Canes Baseball Needs To Close Strong

The twelfth-ranked Miami Hurricanes are riding an eight-game winning streak and have no excuse not to take it to at least nine before Georgia Tech rolls into town next weekend.

After losing two-in-a-row to Florida State late April, the Canes topped the Noles, 12-0 in game three, pounded Pittsburgh on the road—9-5, 12-0 and 9-3, blanked Bethune-Cookman, 14-0 and straight-up abused NYIT (New York Institute of Technology) this weekend—26-0, 13-1 and 19-1 on Sunday afternoon.

While completion was laughable these past three days, fact remains that Miami’s bats have been on fire since the Florida State finale—which is precisely what good teams experience as conference championships, regionals and the post-season get underway.

Against the Panthers in the opening game last weekend, the Canes trailed, 5-4 in the top of the ninth, put together a five-run inning and rallied for a, 9-5 comeback victory.

Miami wound up sending all nine batters to the plate that inning.

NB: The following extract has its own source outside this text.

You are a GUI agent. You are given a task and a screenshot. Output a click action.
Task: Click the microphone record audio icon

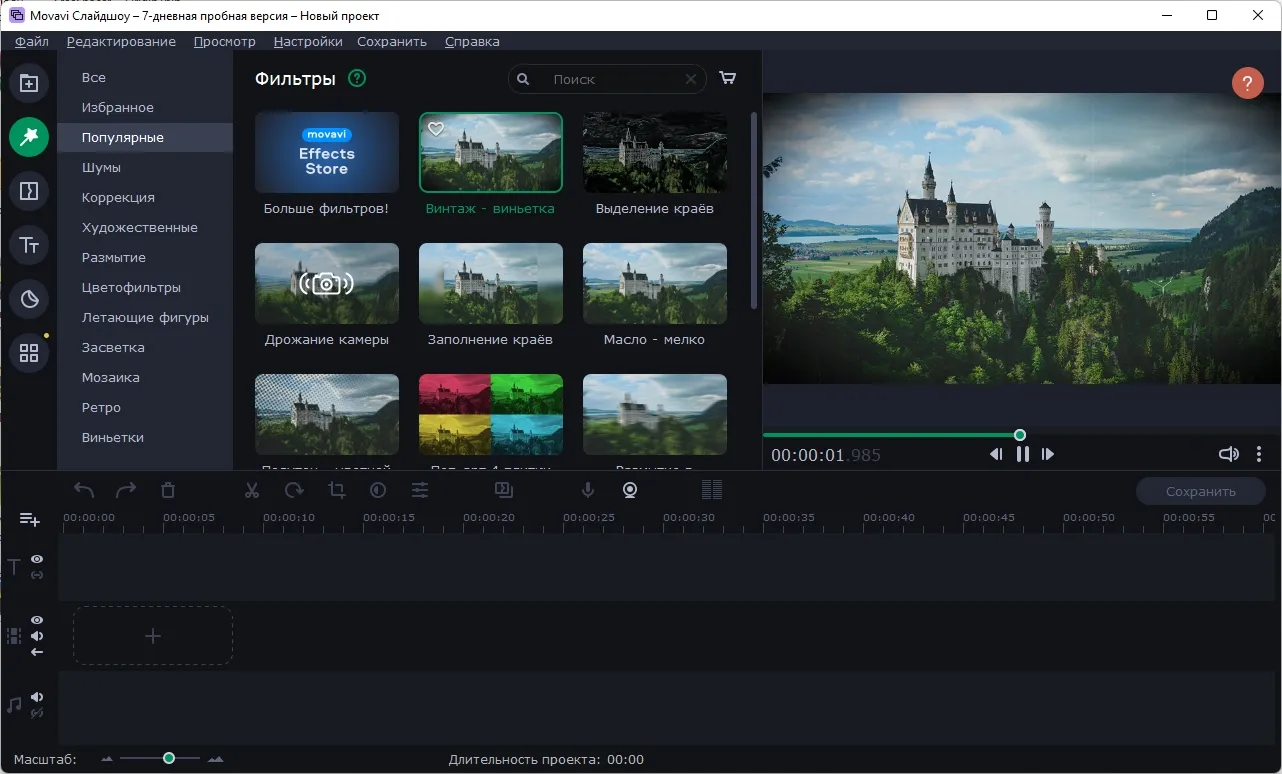tap(588, 490)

Zack Collins tripled. Willie Abreu roped an RBI double. Garret Kennedy drove one home by way of a fielder’s choice and Brandon Lopez knocked one in with a sacrifice fly—all with one out after George Iskenderian appeared to have brought Christopher Barr home, but the redshirt sophomore was thrown out at the plate.

The following night, a spirited 13-hit effort—including a six-run ninth inning, en route to the 12-0 victory.

Collins homered, had two hits, three runs and five RBI, while Lopez got two hits and drove in a run. Kennedy got the action started early with a shot into right field, driving in Ricky Eusebio from second, after he drew a walk to get on base.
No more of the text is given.